Another favorite memory of Grunerud’s is how the eight kids would all squeeze into the car to go places, especially to Frommelt’s Hardware in Rice. If he had a bit of extra money, he’d buy the children mini pieces of farm machinery for their sandbox.
“But it had to be Farmall brand toys,” she said. “I remember little tractors, disks, balers and things like that. Those toys gave us so many happy hours in the sandbox.”
Yet another favorite memory of the children – a comical moment – is the time son Edward Jr. was remodeling the bathroom in the farm house west of St. Stephen. The old house was far from plumb; it had offset dimensions here and there. As Edward Jr. used the tile saw to cut tiles, Edward Sr. asked him, “Where’s the T-square? Aren’t you going to use the T-square to make sure everything’s plumb?”
Edward Jr., in a deadpan way, peered around the off-plumb room and said in a jaundiced way: “T-square? Why start now?”
Children
Peternell’s children, besides Lucy, John, Helen, Frank and Edward Jr. – all mentioned above, are John of Albany, Jim of Shevlin and Rosemary Peternell of St. Paul. Frank lives in Florida, and Edward Jr. still lives on the farm west of St. Stephen.
Secrets of longevity
Many times Peternell’s children are asked what’s the secret of their father’s longevity. They do have some theories.
“He was always working, always active,” Frie said.
His infinite curiosity was also a big plus, she added.
“He was always trying to figure out a better or an easier way of doing things, always trying to re-invent the wheel, so to speak. Right after his injury put him in the nursing home, he said to me, ‘You know these wheelchairs just aren’t made right. They’re way off. The wheels should be located farther out from the chair.’ “
Diet didn’t seem to play much of a roll in Peternell’s good health. He ate more or less what he darned well pleased.
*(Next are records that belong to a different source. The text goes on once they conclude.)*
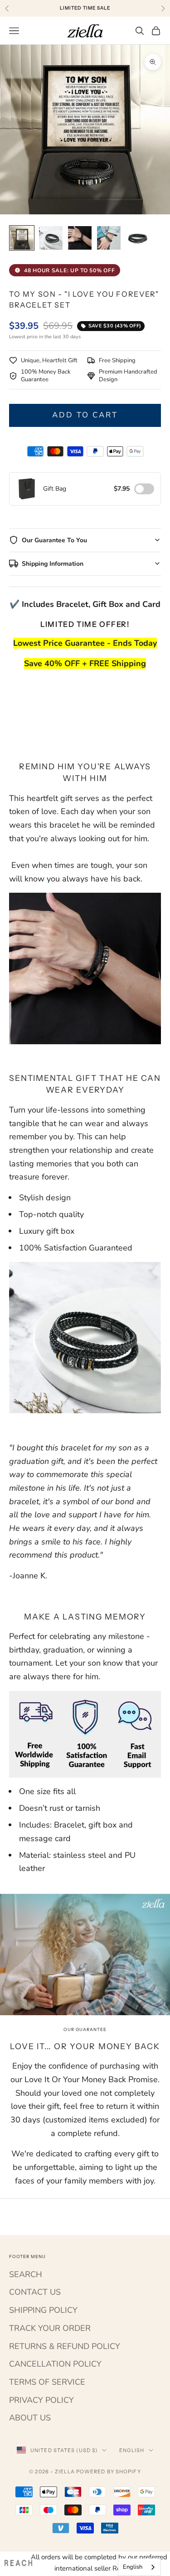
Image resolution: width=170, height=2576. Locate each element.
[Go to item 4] (108, 238)
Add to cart (85, 415)
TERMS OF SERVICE (47, 2382)
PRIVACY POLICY (41, 2400)
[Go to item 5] (138, 238)
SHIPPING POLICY (43, 2310)
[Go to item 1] (21, 238)
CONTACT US (35, 2292)
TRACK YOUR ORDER (50, 2328)
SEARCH (25, 2274)
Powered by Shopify (108, 2471)
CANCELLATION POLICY (55, 2363)
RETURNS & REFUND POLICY (64, 2346)
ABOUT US (30, 2417)
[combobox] (139, 2567)
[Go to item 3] (79, 238)
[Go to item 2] (50, 238)
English (131, 2450)
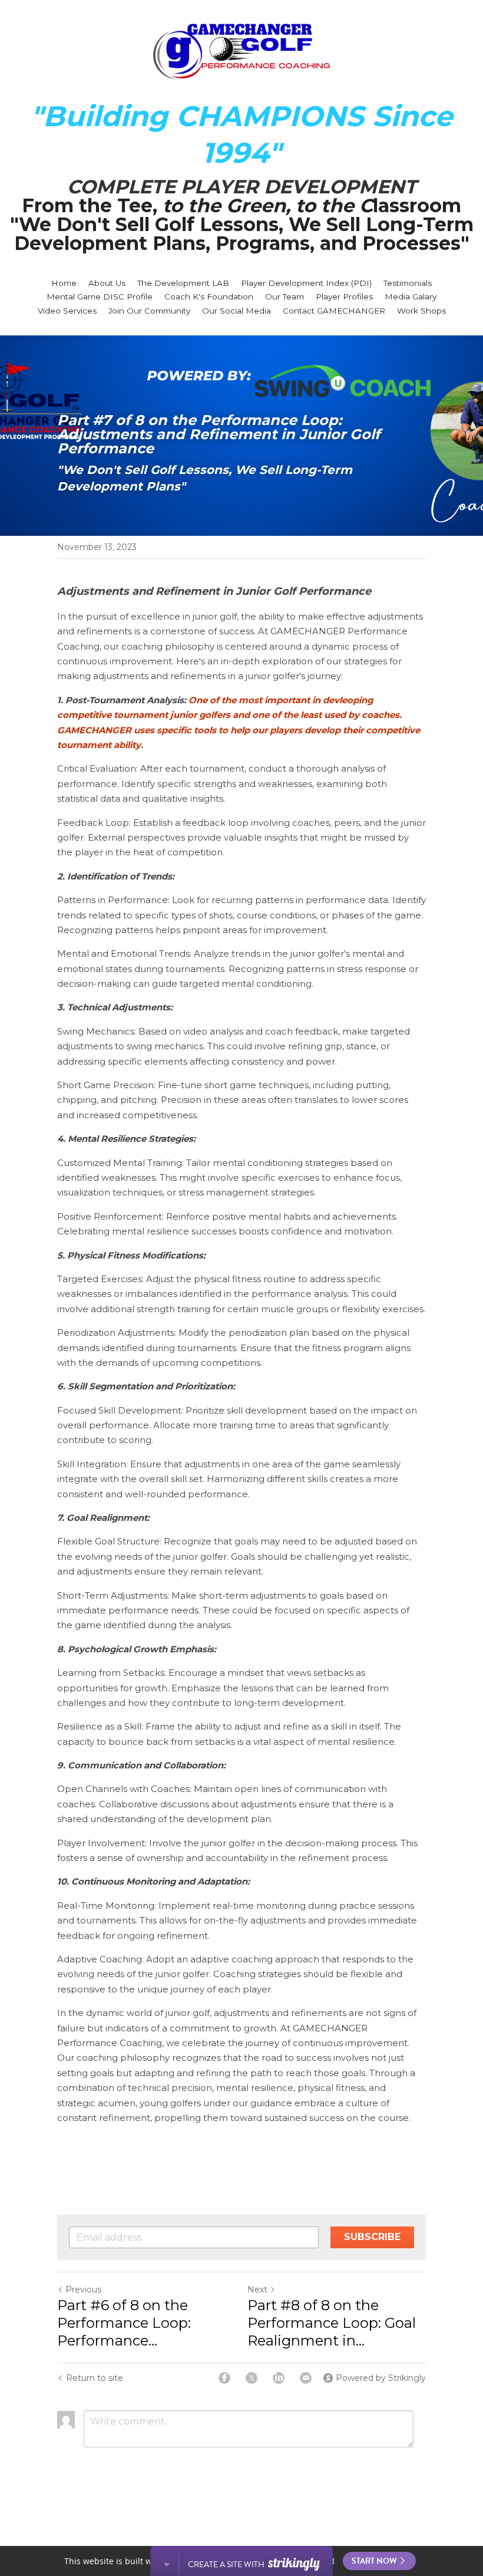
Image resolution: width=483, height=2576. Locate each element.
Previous (83, 2289)
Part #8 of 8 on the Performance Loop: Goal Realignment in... (331, 2323)
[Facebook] (224, 2378)
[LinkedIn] (278, 2378)
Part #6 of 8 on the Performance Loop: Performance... (124, 2323)
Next (257, 2289)
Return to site (94, 2378)
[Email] (306, 2378)
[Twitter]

When he was in his late 90s, he asked Dr. Newton of St. Joseph.
“Doc,” he said. “I’ve been filling up my sugar bowl too often lately. Should I cut back?”
“At your age, Eddie,” Newton said, smiling, “You can eat whatever you want.”
Another key to health may be laughter.
“Dad always loved to laugh a lot,” Frie said. “He really enjoys living.
One of the St. Stephen Centennial activities will be a game Saturday between alumni of the St. Stephen Steves baseball team versus a team from St. Wendel. Peternell played for the Steves many decades ago.
“He could hit the ball like a madman,” Frie said, “but catching the ball just wasn’t his thing.”
Frie said she wouldn’t be surprised if good ol’ Eddie the slugger wheels up to bat and gives it another try. Maybe, just maybe, once again he’d hit that ball right out of the park.
contributed photo
Eddie Peternell operates an old-fashioned threshing binder during a threshing festival, the kind he used for many decades of his long life.
photo by Dennis Dalman
Eddie Peternell sits with his lunch pail on the steps of the old one-room schoolhouse he attended so many years ago. Now 102, Peternell is the oldest St. Stephen resident, and he will be honored July 18-20 during the St. Stephen Centennial Celebration. This photo was taken in 2011.
photo by Dennis Dalman
At age 99, three years ago, Eddie Peternell sat on the steps of his old one-room schoolhouse near St. Stephen.
contributed photo
Eddie Peternell, now 102, sits on an old tractor as its belt drives the mechanisms of a threshing machine.